By Kevin Gorman
Executive Director
The older I become, the more I see that all aspects of my life are interconnected. That revelation hit home on Sunday as our 37th Annual Meeting & Luncheon came to a close. We announced our
Preserve the Wonder campaign, a $5.5 million fundraising effort to purchase seven properties and preserve over 420 acres in the Columbia Gorge. I watched people tear up (how cool is that?) as videos told the stories of properties our land trust is buying. At a time when the environment is under assault,
Preserve the Wonder was seen as a lifeline by many in the audience. I was humbled as people approached me with both pride and relief that we were doing something so important.
As I scanned the room to find my family after our meeting, I saw my 17-year-old daughter engaged in an animated conversation with one of our staff. A lump in my throat formed just as it had earlier that day when we announced our land campaign. I was reminded, once again, how my journey as a non-profit director and father are so inextricably linked.

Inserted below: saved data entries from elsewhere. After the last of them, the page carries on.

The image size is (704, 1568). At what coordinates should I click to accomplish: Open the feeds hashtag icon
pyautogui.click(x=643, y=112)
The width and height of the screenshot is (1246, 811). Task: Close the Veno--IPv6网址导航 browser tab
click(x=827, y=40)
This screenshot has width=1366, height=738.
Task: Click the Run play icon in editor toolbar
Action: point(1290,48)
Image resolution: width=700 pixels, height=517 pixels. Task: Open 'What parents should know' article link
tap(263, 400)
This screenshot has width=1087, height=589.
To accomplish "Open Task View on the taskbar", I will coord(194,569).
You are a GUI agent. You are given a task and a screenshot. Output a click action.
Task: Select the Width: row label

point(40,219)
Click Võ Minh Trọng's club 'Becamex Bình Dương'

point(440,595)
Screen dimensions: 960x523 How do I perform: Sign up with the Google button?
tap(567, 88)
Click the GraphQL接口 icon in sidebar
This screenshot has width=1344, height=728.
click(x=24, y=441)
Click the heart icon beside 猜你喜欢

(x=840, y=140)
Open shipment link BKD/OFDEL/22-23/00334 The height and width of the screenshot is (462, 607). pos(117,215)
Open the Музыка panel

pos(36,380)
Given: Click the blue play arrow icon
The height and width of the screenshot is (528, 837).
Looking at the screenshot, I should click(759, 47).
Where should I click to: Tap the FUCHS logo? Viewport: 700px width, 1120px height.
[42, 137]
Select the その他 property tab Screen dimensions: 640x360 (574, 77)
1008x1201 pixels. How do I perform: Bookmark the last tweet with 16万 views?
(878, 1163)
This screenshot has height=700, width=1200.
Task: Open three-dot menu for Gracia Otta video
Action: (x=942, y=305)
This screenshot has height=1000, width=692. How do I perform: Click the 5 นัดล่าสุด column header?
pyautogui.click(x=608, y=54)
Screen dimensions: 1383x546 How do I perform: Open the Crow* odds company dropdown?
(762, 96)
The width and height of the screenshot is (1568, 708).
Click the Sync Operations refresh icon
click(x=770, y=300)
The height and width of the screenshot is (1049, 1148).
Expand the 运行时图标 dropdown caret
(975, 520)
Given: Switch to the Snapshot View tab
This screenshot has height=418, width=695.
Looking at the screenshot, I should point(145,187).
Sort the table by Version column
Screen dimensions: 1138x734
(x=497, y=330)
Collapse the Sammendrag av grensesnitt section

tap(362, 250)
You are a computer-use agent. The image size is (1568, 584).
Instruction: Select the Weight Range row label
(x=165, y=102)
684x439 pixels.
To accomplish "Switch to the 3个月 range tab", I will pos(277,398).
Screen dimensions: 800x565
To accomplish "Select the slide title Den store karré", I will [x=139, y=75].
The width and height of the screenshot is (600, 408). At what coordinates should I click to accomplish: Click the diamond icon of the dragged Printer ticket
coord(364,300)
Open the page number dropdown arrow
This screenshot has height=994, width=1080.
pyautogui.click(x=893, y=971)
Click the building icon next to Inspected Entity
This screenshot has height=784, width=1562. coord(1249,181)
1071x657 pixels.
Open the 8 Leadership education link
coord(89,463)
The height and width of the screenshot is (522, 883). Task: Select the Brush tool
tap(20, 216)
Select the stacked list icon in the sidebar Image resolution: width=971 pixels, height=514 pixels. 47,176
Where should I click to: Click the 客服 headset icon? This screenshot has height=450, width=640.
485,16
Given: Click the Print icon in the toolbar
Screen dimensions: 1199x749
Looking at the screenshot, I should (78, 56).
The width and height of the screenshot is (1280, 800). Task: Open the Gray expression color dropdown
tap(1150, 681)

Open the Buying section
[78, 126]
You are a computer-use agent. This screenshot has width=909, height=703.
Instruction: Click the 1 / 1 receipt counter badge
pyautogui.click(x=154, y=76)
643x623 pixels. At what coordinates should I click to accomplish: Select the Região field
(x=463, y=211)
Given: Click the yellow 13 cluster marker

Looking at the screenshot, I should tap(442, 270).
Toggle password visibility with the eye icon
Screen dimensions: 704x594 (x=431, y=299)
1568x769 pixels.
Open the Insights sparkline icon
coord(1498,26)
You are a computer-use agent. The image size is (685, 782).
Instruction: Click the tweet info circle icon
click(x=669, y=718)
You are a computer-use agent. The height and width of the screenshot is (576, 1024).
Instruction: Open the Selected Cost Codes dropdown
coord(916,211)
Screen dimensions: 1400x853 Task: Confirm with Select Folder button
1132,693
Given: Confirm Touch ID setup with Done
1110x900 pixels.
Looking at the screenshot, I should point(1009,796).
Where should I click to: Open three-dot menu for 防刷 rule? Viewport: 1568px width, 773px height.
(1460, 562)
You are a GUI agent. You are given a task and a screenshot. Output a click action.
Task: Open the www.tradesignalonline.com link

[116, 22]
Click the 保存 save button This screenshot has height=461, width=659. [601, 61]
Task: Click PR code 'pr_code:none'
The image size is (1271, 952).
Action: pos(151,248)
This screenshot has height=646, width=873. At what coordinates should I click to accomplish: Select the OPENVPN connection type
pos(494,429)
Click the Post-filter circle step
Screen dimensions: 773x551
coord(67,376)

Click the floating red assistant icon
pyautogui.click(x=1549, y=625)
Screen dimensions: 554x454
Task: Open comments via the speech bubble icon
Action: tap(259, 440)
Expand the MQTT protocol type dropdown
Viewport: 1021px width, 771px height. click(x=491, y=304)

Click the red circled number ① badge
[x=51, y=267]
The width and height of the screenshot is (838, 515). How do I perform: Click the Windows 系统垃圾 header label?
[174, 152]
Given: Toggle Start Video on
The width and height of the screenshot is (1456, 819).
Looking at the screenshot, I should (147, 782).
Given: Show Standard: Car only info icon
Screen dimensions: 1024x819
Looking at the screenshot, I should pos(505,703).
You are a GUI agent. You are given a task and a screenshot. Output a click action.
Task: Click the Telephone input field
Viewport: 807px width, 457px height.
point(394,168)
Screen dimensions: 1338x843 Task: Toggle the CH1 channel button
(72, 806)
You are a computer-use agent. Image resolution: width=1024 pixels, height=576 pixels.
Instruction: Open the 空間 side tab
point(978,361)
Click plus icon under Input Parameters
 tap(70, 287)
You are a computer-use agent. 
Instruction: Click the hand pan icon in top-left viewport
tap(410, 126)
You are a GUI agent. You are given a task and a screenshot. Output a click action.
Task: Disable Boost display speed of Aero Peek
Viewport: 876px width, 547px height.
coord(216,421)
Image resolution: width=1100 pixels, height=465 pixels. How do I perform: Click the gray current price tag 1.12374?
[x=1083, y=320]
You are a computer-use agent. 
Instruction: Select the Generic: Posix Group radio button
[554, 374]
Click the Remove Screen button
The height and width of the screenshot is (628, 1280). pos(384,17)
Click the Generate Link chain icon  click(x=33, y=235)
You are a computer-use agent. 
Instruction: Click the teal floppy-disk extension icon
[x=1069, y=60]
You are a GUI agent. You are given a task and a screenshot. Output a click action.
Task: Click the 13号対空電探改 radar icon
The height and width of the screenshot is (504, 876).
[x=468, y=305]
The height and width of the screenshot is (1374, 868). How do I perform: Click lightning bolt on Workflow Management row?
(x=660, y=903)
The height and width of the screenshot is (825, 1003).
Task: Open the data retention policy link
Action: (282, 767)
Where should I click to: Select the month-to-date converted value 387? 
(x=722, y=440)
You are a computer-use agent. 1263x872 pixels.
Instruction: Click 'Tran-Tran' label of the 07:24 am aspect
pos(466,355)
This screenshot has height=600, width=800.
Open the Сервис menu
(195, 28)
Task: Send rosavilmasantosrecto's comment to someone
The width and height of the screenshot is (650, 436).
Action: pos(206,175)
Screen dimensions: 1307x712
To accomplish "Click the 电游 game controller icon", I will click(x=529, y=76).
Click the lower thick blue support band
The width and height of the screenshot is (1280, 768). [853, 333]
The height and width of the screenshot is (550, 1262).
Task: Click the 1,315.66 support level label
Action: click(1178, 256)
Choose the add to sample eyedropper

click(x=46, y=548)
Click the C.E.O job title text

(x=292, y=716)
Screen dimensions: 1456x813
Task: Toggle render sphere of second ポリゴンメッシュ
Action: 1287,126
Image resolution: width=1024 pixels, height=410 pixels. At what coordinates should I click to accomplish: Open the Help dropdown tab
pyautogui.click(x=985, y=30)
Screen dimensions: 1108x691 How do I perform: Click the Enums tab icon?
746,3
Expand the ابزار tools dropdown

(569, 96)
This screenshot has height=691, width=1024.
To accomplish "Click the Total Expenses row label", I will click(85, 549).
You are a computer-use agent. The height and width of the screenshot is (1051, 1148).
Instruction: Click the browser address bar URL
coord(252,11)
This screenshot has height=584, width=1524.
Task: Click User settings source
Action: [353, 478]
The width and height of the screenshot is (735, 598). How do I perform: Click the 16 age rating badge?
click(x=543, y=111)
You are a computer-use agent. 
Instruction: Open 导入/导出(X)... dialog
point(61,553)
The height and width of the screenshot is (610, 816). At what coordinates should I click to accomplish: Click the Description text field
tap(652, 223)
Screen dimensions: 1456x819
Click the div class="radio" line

Friends of the Columbia Gorge and Meghan Gorman entered my life about the same time. I was less than a year into my job in August 1999 and my wife Michelle was seven months pregnant with our first and what would be our only child. Knowing that my free time would soon dwindle fast, I decided to take a camping trip up Eagle Creek one last time before fatherhood. Shortly after I left, my wife’s water broke, two months ahead of her due date. She drove herself to the hospital and called our office to find out if my co-workers might try to help find me. They tried, oh they tried, sending a runner on the trail and even flying a helicopter up Eagle Creek, but I was not to be found.
Knowing I had another five days on the trail, my wife and her doctors proceeded without me and the next morning, at 4:09 a.m., Michelle delivered a 4 lb., 9 oz., baby girl. What my wife didn’t know was that as she was enduring labor pains in Portland, I was nursing my leg in an ice-cold Eagle Creek with a second-degree leg burn as my fleece pants had caught fire from a camp stove. I cut my camping trip short, limped out the next day and came home early to discover my world had changed forever.
I spent the first couple of years as a father and non-profit director in a “fake it 'til you make it” mode. I was given two gifts too precious to squander, but there was no owner’s manual for either job. I made mistakes, adapted and eventually found purpose and joy in both worlds.
Ironically, the pieces of our
Preserve the Wonder campaign began to fall into place shortly after Meghan’s birth. It was spring of 1999 when I was invited by Dan Huntington to walk an area where Dan and our founder Nancy Russell envisioned a new trail. I drove to a place they referred to as Cape Horn and put Meghan in a backpack. We hiked a mile up through a patchwork of public and private land, and then came out to a privately owned viewpoint that took my breath away. It was simply one of the most beautiful vistas I had ever seen. As Dan and Nancy told me the stories of property acquisitions and the possibilities for the public to enjoy what I was seeing, the pieces of the puzzle to create a spectacular Cape Horn Trail began to come together for me. It is no accident that 18 years later the very viewpoint that provided so much inspiration to me that day is what we're calling
Cape Horn Vista, one of the seven
Preserve the Wonder properties.
Over the years, I took Meghan to some of the other Preserve the Wonder properties as well as many other places in the Gorge. With her friends, her cousins and her Girl Scout troops, Meghan explored and came to appreciate the Columbia Gorge and I developed a deeper understanding of what we owe future generations in leaving them a better, healthier Columbia Gorge. She and the Gorge taught me service in the name of a higher good.
Now a junior in high school, Meghan is a great kid and I like to think that my wife and I can take large credit, but honestly, we can’t. She shines and excels in ways we never did nor ever taught. She is who she is and we are merely sideboards in her evolution of life. The same goes for Friends of the Columbia Gorge. I have led this organization for many years, but I can’t take credit for its success. It is the ecosystem of staff, board, volunteers and members who make this such an amazing organization.
One year from now, I will watch my daughter wrap up her last year of high school and our
Preserve the Wonder campaign will come to a successful close. I’m proud to have played a role in both of these, but even more proud to see enormous strides occurring of which I really play just a small role. Raising a beautiful young woman and running a successful, passionate non-profit organization are humbling, awesome privileges and I feel very fortunate to be along for the ride.